**WORK ITEM:**
Pick out each line in these entries that contains the string "Cable".

SOURCE DATA below:

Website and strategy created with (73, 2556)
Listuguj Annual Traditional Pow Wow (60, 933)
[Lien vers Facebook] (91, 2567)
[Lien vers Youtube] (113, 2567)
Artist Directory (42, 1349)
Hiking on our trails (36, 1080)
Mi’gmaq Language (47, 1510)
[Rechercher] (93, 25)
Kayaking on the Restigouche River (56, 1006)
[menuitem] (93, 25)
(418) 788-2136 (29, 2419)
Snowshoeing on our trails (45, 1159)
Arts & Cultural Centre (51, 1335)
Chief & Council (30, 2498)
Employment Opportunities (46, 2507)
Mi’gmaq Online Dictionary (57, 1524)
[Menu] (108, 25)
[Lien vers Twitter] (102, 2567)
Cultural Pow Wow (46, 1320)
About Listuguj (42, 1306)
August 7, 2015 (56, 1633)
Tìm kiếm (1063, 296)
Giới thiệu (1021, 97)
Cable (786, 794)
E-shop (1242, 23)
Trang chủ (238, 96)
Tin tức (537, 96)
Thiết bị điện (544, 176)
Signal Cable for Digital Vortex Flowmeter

End of SOURCE DATA.

**WRITTEN SOLUTION:**
Cable (786, 794)
Signal Cable for Digital Vortex Flowmeter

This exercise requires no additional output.